自己破産をすると、債務者の財産のうち債権者への配当のベースとなるべき財産は処分されます。正確にいうと破産管財人の手によって現金化され債権者へと配当されます。年金も本人の「財産」なので、破産したら没収されて債権者へ配当されてしまうのでしょうか?

実は年金の場合「種類」によって自己破産時の取扱いが異なるので、以下で年金の種類ごとにみていきましょう。

公的年金

公的年金とは以下のような年金です。

国民年金、国民年金基金

自営業者や無職の方などが加入している年金です。

厚生年金、厚生年金基金

会社や事業所に勤務している方が加入している年金です。

遺族年金

配偶者と死別した方が受給する年金です。

障害年金

一定の身体障害や精神障害のある方が受給できる年金です。

これらの公的年金は受給者の生活に必須のものと考えられており、法律上「差押禁止財産」とされています。
差押禁止財産とは、借金などを滞納しても差し押さえてはならない財産です。破産法でも差押禁止財産は換価対象にならないルールになっています。
よって自己破産をしても公的年金は没収されず、これまで通り受給し続けられますし、減額される心配もありません。

企業年金

企業年金は、退職金代わりに積み立てる年金です。会社に勤務している方は、勤務先で企業年金制度が採用されていると企業年金の積み立てを行い、将来年金形式で退職金を受け取れます。企業年金には主に以下の2種類があります。

確定給付型企業年金

将来受け取る年金額が確定しているタイプの年金です。予定していた受給金額に不足が生じた場合には企業が補填しなければなりません。

確定拠出型企業年金

受給者が拠出する金額が確定しているタイプの年金です。いくらを受け取れるかは確定しておらず、運用がうまくいけば高額な年金を受け取れますが失敗すると少なくなる可能性があります。
企業年金についても、法律上、差押禁止債権とされています(確定給付企業年金法34条1項確定拠出年金法32条1項)。自己破産をしてもこれらの企業年金を受け取れなくなる心配は不要です。

個人年金

個人年金とは、個人が自己判断で生命保険会社と契約し積立を行う年金です。予定した年数分の積立を完了すると、予定した年齢に達したときに年金を受給できます。個人事業者などの方が「国民年金だけでは不安」と感じて加入しているケースが多数です。

個人年金は差押の対象

実は個人年金は差押の対象になる財産で、自己破産をすると換価されてしまいます。
個人年金はあくまで保険会社との契約によって形成される「個人の財産」であり、生活に必要な最低限の資産とは考えられていないからです。自己破産をすると生命保険金と同じように強制解約されてしまうことがあるので、その場合は受給ができなくなります。

換価対象になる金額について

ただし個人年金の場合でも、必ずしも全額が没収されるとは限りません。自己破産の際には「債務者に生活に必要な最低限の資産を残せる」ためです。各地の裁判所の運用によって違いがありますが、「個別の財産については20万円まで残せる」とされているケースが多数です。

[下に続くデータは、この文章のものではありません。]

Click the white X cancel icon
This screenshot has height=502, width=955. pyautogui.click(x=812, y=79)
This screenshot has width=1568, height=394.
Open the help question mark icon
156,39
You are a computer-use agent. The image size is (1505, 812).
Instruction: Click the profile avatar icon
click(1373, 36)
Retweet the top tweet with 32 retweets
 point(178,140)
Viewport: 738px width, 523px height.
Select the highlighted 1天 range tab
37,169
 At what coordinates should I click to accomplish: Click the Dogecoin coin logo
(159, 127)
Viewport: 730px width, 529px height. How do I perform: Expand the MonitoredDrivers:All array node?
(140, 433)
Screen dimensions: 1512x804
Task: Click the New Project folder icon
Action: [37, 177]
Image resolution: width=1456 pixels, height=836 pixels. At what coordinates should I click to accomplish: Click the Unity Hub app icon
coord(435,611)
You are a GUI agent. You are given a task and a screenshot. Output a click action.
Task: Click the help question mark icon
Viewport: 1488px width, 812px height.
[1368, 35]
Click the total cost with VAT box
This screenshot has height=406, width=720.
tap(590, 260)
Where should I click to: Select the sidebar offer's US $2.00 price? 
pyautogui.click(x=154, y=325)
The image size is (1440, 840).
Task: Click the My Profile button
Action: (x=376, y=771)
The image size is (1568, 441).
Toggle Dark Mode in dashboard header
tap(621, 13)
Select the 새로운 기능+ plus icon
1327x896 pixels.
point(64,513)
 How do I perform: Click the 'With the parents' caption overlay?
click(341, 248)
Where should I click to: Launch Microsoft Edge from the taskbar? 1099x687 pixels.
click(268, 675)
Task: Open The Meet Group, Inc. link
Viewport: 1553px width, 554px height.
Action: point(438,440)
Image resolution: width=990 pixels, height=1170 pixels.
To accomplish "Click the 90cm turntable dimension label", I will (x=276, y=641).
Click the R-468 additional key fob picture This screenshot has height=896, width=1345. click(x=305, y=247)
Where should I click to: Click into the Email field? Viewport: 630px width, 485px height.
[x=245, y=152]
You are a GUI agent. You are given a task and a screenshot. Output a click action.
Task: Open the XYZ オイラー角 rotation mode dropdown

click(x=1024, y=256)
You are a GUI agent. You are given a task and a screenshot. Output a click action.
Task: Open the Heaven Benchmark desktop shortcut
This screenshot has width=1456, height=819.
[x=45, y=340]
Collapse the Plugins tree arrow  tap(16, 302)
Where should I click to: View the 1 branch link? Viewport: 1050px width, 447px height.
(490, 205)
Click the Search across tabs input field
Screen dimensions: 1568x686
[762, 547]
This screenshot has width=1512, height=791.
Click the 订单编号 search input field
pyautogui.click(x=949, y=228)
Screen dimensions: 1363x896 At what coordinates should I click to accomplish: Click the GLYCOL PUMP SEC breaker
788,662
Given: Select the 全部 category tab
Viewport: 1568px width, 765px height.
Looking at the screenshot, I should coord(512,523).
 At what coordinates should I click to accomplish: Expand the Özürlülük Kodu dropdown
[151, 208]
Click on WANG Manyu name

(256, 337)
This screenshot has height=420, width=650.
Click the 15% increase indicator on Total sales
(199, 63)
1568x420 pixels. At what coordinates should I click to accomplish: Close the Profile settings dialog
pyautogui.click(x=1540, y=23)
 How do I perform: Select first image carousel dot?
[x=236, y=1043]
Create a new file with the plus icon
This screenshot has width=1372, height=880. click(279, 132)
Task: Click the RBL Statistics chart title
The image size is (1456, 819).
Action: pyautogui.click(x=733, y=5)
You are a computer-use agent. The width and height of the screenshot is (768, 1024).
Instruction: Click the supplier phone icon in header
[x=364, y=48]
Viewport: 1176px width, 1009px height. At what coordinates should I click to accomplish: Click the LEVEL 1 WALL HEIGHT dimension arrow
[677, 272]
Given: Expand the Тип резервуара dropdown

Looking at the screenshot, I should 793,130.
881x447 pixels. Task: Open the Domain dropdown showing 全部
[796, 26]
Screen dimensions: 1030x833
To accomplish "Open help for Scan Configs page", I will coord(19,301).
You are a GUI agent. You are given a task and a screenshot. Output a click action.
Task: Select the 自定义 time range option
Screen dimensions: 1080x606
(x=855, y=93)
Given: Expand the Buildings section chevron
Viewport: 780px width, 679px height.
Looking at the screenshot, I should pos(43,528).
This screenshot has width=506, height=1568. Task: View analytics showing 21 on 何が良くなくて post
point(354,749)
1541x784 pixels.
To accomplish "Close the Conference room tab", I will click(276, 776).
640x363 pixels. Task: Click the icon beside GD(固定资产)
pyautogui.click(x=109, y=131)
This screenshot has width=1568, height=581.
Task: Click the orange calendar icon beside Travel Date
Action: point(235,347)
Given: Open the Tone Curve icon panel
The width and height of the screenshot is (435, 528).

個人年金については生命保険と同じカテゴリになるので、生命保険と個人年金の解約返戻金合計額が20万円以下であれば、強制解約されずそのまま加入し続けられる可能性が高いといえるでしょう。

公務員共済

公務員の方は通常「公務員共済」に加入しており、一定年齢になると共済組合から年金を受け取れます。公務員共済の年金も差押禁止財産なので、自己破産をしても換価される心配はありません。

自己破産で没収されるのは「個人年金」のみ

以上より、数ある年金のうちでも自己破産によって処分される可能性があるのは「個人年金」のみといえます。公的年金と個人年金の両方がある場合、自己破産しても公的年金は受け取れますが個人年金は没収され、受け取れなくなることがあります。

これから年金を受け取る人が自己破産したら

以下ではこれから年金を受け取る方と現在年金を受け取っている方に分けて、自己破産による影響をみていきましょう。

これから年金を受け取る方の場合の影響は、次のとおりです。

差押対象にならない年金

公的年金や企業年金などの「差押対象にならない年金」は、自己破産をしても何の影響も受けません。
破産手続き進行中も手続き終了後も、従来通りに積立を継続していくだけです。

差押対象になる年金

個人年金のように差押対象になる年金は、自己破産をすると強制解約されることがあります。
現在の「解約返戻金相当額」が債権者へ支払われ、今まで積み立ててきた分はすべて失われますし、将来年金を受給できるはずだった年齢に達しても個人年金は支払われません。

将来の生活が不安であれば、破産後に再度個人年金に入り直して積立をやり直す必要があります。

現在年金を受け取っている人が自己破産したら

現在年金を受け取っている方が自己破産すると、以下のように取り扱われます。

差押対象にならない年金

公的年金、企業年金や公務員共済などの「差押対象にならない年金」は、今まで通り受給を続けられます。減額もされません。

差押対象になる年金

差押対象になる個人年金の場合には、自己破産によって強制解約の対象となったときは受給がストップします。これまで個人年金に頼って生活していた方の場合、収入が減って生活が苦しくなってしまうおそれがあります。

加入している年金の種類がわからない場合の対処方法

年金に関するお知らせの通知を確認する

もしも自分の加入している年金の種類がわからない場合、契約相手や「お知らせ」などの通知元によって判断できます。基本的に契約相手が「民間の生命保険会社」なら個人年金、「勤務先」を通じて年金保険料を払っている場合には企業年金または厚生年金、「国」に払っている場合には国民年金です。

年金証書を確認する

また「証書」も確認してみましょう。個人年金の場合には生命保険会社から「個人年金の証書」が渡されているものですし、毎年一回「保険契約の現状」を説明する案内書が送られてきているはずです。企業年金の場合「退職金の分割払い」と理解している方も多数いらっしゃいます。

企業、年金事務所、生命保険会社などに電話する

どうしてもわからなければ、企業や年金事務所、生命保険会社に電話などして「自分が今加入している年金はどの種類のものなのか」聞いてみるか、資料を用意した上で弁護士等の専門家に相談してください。

年金が振り込まれた口座は換価対象になる

公的年金や企業年金を受給している場合や掛け金を支払っている場合、自己破産をしても基本的に影響を受けません。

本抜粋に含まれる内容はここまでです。